Why Poetry Matters (to Me)
3 minutes read
I loved words but when I was eleven I really, really wanted to sing. Sadly, I failed the school choir audition – maybe ‘Silent Night’ wasn’t the wisest choice – and so became a listener to songs, someone who would join in only if others carried the tune. But I’ve come to realise that the human need to sing can be expressed in many ways, and my way has been through poetry.
Words were never flat and still on the page. I was very lucky to have a father who gave me his love for books, stories, poems – the music of language – and shared the pleasure of them with me. When I was read to as a very young child the words took on shapes, smells, colours all their own – they leapt up, shape-shifted, danced into my imagination. Later, when I could say them out loud, they each had their own taste and feel in my mouth: they were magic, they could change anything, they had strange and mysterious powers.
Even school didn’t manage to squash the words quite flat. But I had a complicated childhood and for a long time poetry was something intensely private and silent. I was ashamed that I wrote. I kept it secret – I was already enough of an odd-one-out. Poetry mattered to me deeply, I read and read and wrote and wrote but it was all inward, my voice’s volume was turned right down, I couldn’t hear myself.

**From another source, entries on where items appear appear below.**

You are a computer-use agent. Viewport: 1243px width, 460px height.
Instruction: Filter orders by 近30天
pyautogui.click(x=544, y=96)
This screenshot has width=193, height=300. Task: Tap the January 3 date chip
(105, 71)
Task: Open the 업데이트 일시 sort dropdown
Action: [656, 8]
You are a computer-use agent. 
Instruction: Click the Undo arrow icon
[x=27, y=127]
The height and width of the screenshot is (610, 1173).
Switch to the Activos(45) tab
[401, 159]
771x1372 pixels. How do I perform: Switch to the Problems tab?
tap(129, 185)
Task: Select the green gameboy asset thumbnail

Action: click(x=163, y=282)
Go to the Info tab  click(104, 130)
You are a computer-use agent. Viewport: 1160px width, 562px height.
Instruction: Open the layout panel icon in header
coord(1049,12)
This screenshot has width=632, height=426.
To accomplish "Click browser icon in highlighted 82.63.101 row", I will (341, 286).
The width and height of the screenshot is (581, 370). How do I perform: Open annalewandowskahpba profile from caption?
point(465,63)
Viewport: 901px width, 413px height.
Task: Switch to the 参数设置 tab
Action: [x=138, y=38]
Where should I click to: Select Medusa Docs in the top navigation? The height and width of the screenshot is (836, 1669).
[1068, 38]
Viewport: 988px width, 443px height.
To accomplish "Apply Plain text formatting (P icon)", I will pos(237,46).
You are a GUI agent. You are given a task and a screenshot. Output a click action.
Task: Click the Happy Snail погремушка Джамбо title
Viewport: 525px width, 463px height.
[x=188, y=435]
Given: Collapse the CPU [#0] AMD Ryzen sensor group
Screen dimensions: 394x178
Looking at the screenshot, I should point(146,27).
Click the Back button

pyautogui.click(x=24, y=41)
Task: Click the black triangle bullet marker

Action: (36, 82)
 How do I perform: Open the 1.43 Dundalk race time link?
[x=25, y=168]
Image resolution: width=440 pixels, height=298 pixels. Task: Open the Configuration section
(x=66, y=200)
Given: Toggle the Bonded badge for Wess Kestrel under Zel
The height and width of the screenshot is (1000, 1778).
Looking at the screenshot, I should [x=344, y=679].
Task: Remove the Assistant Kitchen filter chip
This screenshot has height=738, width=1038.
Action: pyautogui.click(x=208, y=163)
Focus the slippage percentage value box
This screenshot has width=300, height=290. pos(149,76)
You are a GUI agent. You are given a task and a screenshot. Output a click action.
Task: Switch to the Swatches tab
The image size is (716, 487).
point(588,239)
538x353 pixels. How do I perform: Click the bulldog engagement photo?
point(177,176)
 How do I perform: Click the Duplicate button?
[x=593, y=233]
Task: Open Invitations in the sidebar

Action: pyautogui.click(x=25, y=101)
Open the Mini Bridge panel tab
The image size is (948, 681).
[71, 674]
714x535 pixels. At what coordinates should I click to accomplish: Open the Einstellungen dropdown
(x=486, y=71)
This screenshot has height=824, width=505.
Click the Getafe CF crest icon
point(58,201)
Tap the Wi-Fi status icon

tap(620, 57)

Thinking about singing, though, it’s the breath which connects to poetry. That’s what begins it all: my poems live as breath, in the vibration of voice, its rhythm, patterns. Poems leap with huge courage across silence, confronting and resisting its powers to demean and negate. The poems I most admire have the ability to make the nearly unsayable both visible and audible: they are poems of witness and resistance. In my own work I want to achieve something the same and am most proud when I hope I’ve come close. There is grace in resisting, in articulating, no matter how we do it. I asked someone at a recent workshop to begin the usual read-round of work at the end of the session. She read her poem: the words, hard, painful, true, were beautiful. They shone in the air as we listened. Her eyes filled with tears afterwards: she said she had never shared any work in public before, but she wanted to do it that day. The group held her. She broke her silence.
There is joy in exploring and adventuring, and so much pleasure in words’ architectures encountered along the way. A life without poems would be no fun.
In his talk ‘Tide of Voices’ Mark Doty says ‘a poem has no value, cannot be possessed – you can memorise it, give it away, email it to everyone you know’ and that is its power: like a song, it enters the world and transforms us, or we transform it, for the flow never ends. Deep down there is something wild, free and anarchic about poetry, or at least that’s how it feels to me, recalling those nights when words flew and flashed from the page and from my father’s mouth, making my imagination catch alight.
As I grow older I become braver and test the edges of my silences with firmer resolve. Others’ poetry helps and affirms me with this. There is joy in exploring and adventuring, and so much pleasure in words’ architectures encountered along the way. A life without poems would be no fun.
I’ll keep writing as long as I can feel that electric charge in words and feel the desire to share, connect, mourn and celebrate with other humans. This is my singing.